• Required tasks:
a – According to the accountancy passage, does the Certified Management Accountant designation have a statutory basis in the United States?
b – Write what comes next in the accountancy passage, picking up after its final sentence.

--- BEGIN Source extract ---

Accountants originally worked only in public practice, selling advice and services to other individuals and businesses, but today, in addition, many work within private corporations, the financial industry and various government bodies.
Accountancy is the measurement, disclosure or provision of assurance about financial information that helps managers, investors, tax authorities and other decision makers make resource allocation decisions.
Practitioners of accountancy are known as accountants. There are many professional bodies for accountants throughout the world, some of them are legally recognized in their jurisdictions. Such as British qualified accountants including Chartered Certified Accountant (ACCA or FCCA), Chartered Accountant (CA, ACA or FCA), International Accountant (FAIA or AAIA), Chartered Management Accountant (ACMA or FCMA), Canadian qualified accountants such as Chartered Accountants, Certified Management Accountants, Certified General Accountants and Registered Public Accountants (CA, CMA, CGA or RPA)as well as American qualified accountants such as Certified Public Accountant (CPA).
The Certified Management Accountant (CMA) designation is unusual in the United States in that it does not have a statutory basis. However it is accepted by industry and by its peer associations. In Canada the Canadian CMA designation is recognised under provincial/territorial legislation.

--- END Source extract ---
--- BEGIN Dataset excerpts ---

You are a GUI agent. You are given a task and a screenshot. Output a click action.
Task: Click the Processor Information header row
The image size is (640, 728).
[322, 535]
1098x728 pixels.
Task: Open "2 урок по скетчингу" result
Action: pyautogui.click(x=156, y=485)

--- END Dataset excerpts ---

• Results for each task:
a – No, it has no statutory basis in the United States.

b –
Accountancy qualifications and regulation

The requirements for entry in the profession of accounting vary from country to country.
Accountants may be licensed by a variety of organizations, such as the Association of Chartered Certified Accountants (ACCA) and Institute of Chartered Accountants, and are recognized by titles such as Chartered Certified Accountant, Chartered Accountant, Certified Public Accountant, Certified Management Accountant, Certified General Accountant and Certified Practicing Accountant. Many countries recognize two or more accounting bodies. There is, however, no legal requirement for an accountant to be a paid-up member of one of the many Institutes and other bodies which are effectively a form of professional trade union. Unlike the Law Society, which can legally stop a solicitor from practicing, accountancy institutes do not have such authority. Generally, certain specialized areas of accountancy such as auditing and insolvency are tightly regulated.

Commonwealth of Nations

In the United Kingdom, Canada, Australia and several other Commonwealth of Nations countries, the equivalents of Certified Public Accountant (CPA) include Chartered Certified Accountant (ACCA), Chartered Accountant (CA or ACA), Chartered Management Accountant, International Accountant, Certified Public Accountant (CPA - Ireland and CPA - Hong Kong), Certified General Accountant (CGA - Canada), and Certified Practicing Accountant (CPA - Australia).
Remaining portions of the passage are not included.